## Work instructions
All lines in the records below from the line with "Task: Click the FIDSOLP index value" through the line with "The image size" are to be given again exactly, both ends included; the pictures are to be left out.

## Dataset
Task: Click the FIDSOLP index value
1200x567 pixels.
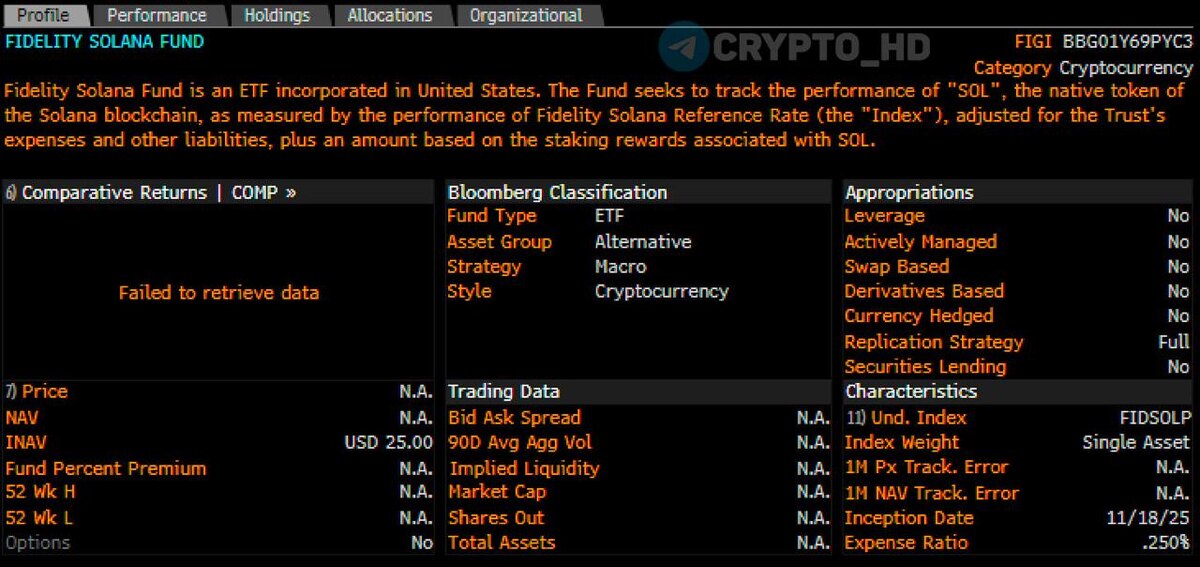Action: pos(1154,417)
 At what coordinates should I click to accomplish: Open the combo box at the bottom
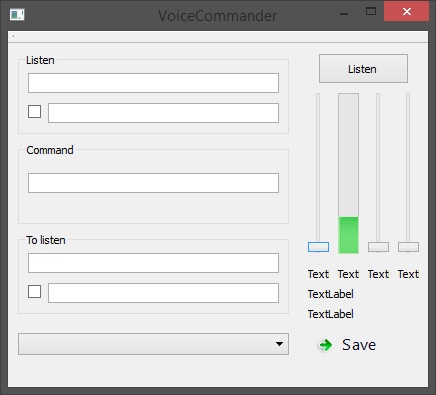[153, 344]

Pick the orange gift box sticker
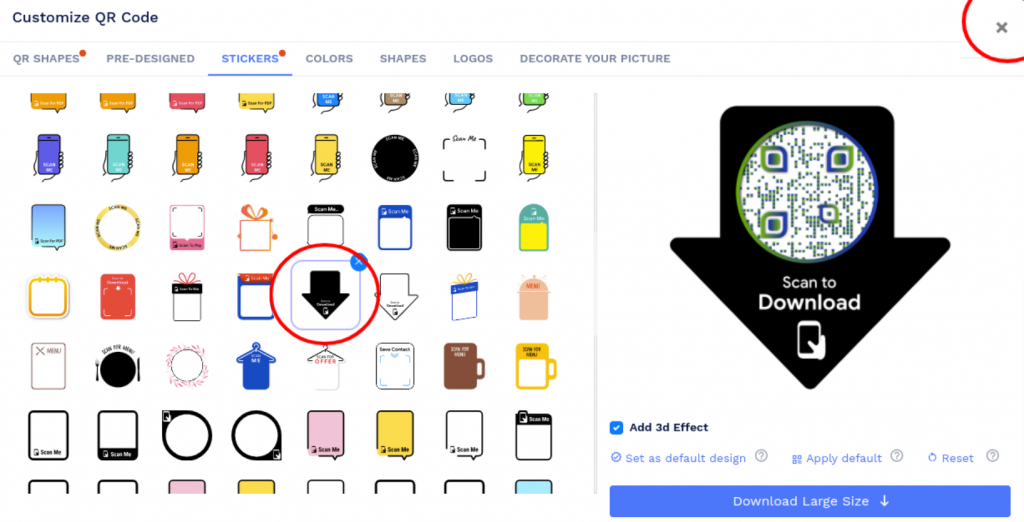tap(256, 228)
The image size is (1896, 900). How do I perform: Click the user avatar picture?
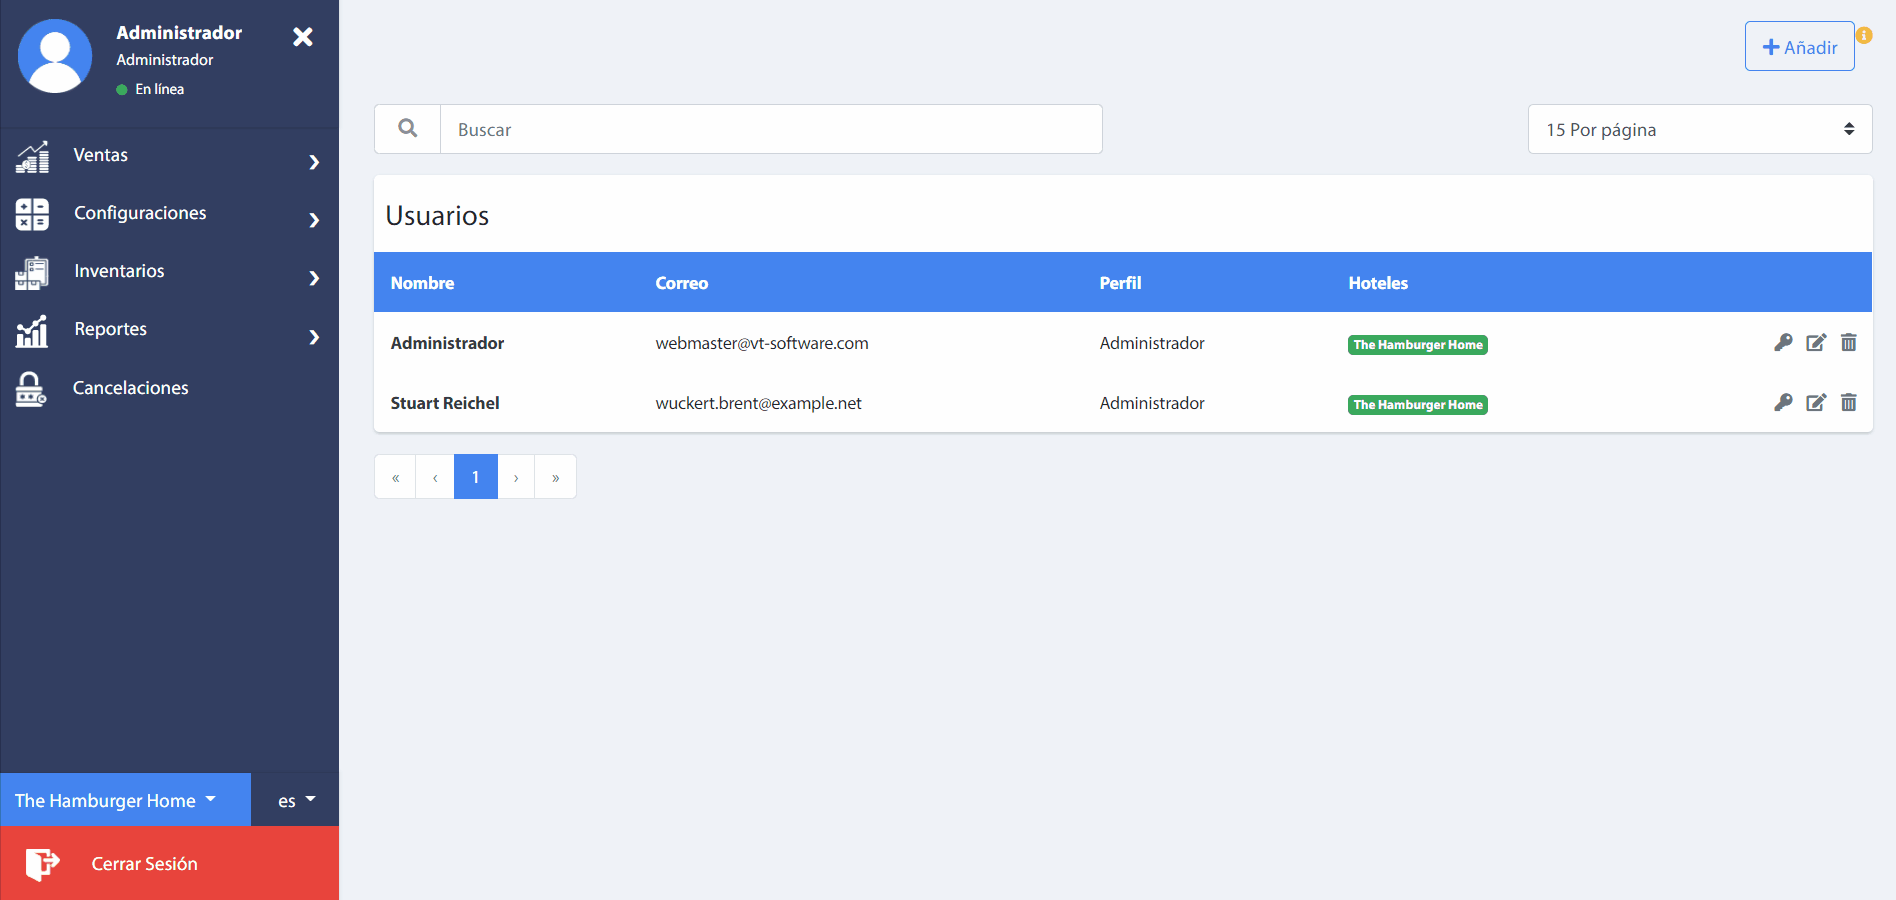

--

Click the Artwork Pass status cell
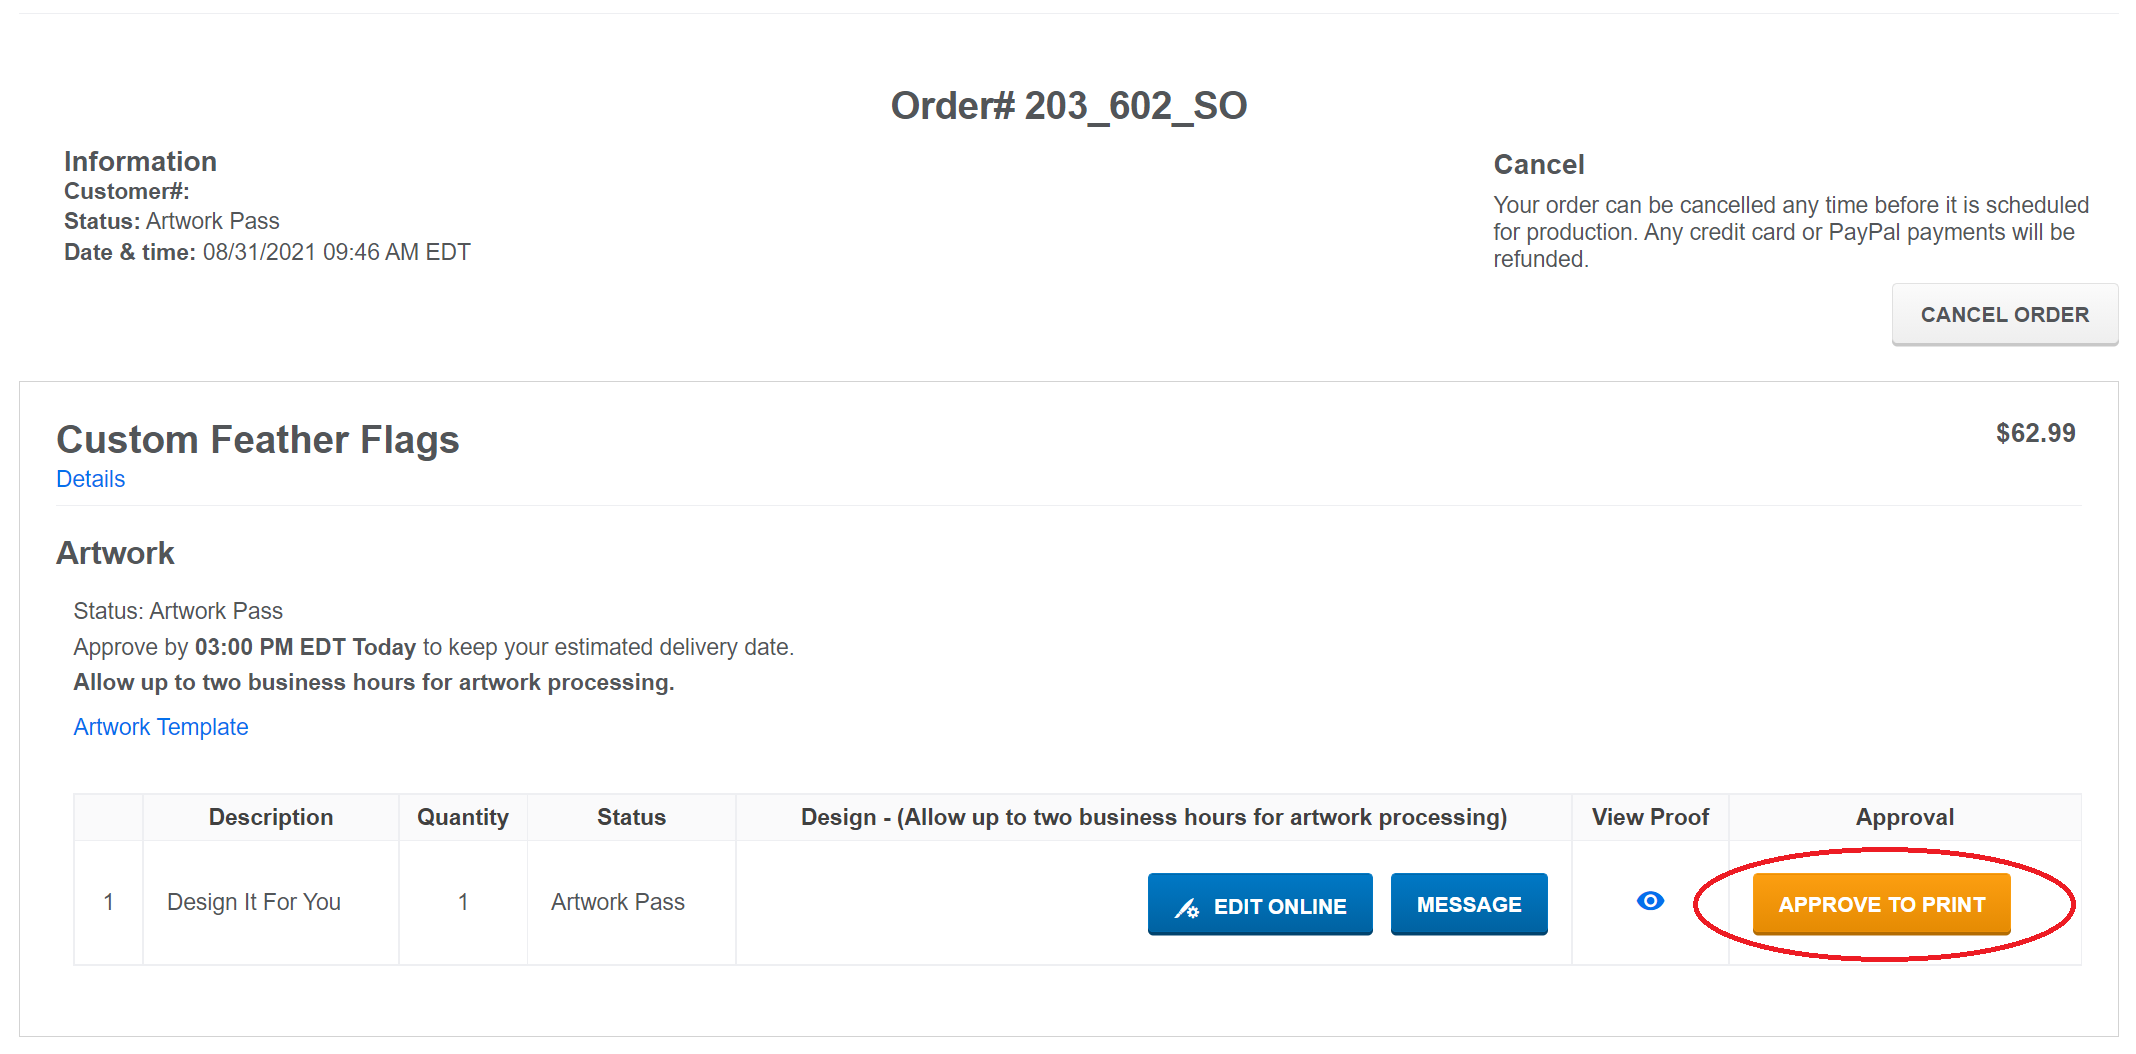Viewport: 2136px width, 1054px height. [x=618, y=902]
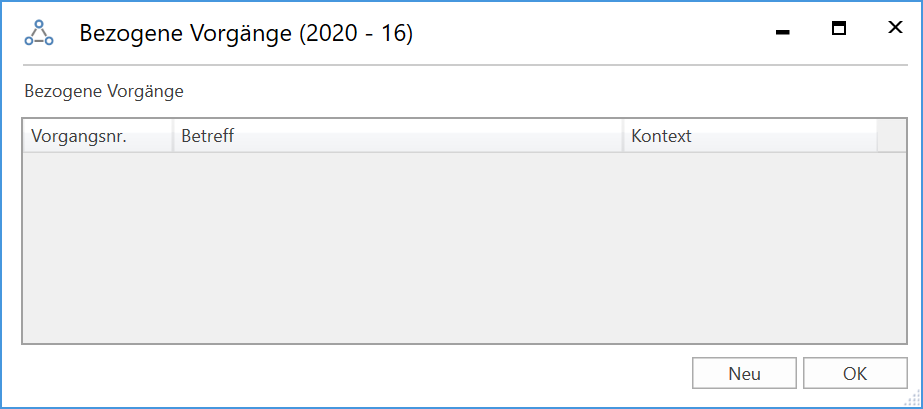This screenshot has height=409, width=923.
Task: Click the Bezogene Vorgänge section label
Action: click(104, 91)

--

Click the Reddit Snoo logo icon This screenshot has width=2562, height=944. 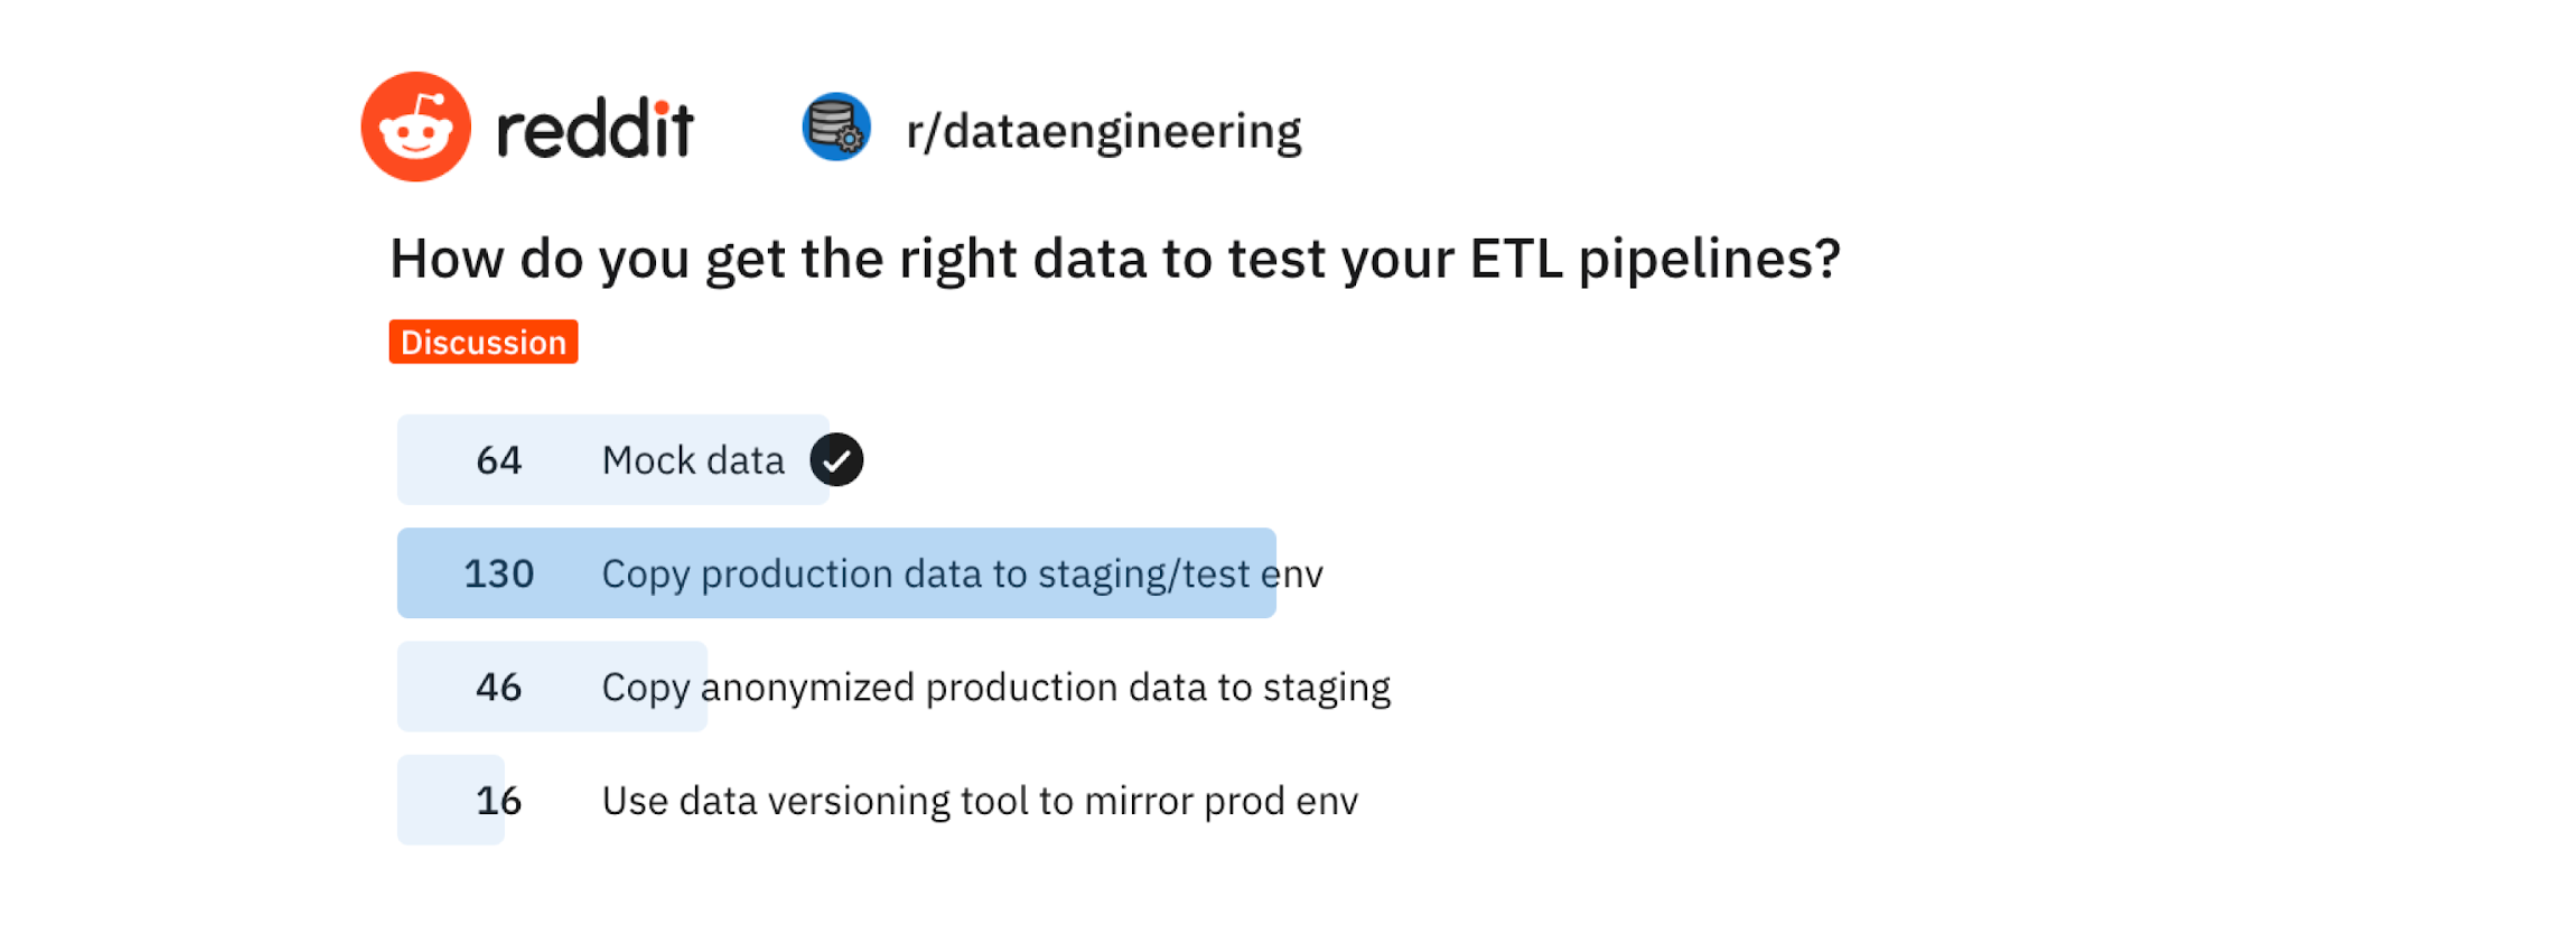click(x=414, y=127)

## Expected answer
Task: Click the FIDSOLP index value
1200x567 pixels.
Action: pos(1154,417)
 At what coordinates should I click to accomplish: Open the combo box at the bottom
[153, 344]

Pick the orange gift box sticker
tap(256, 228)
The image size is (1896, 900). How do I perform: Click the user avatar picture?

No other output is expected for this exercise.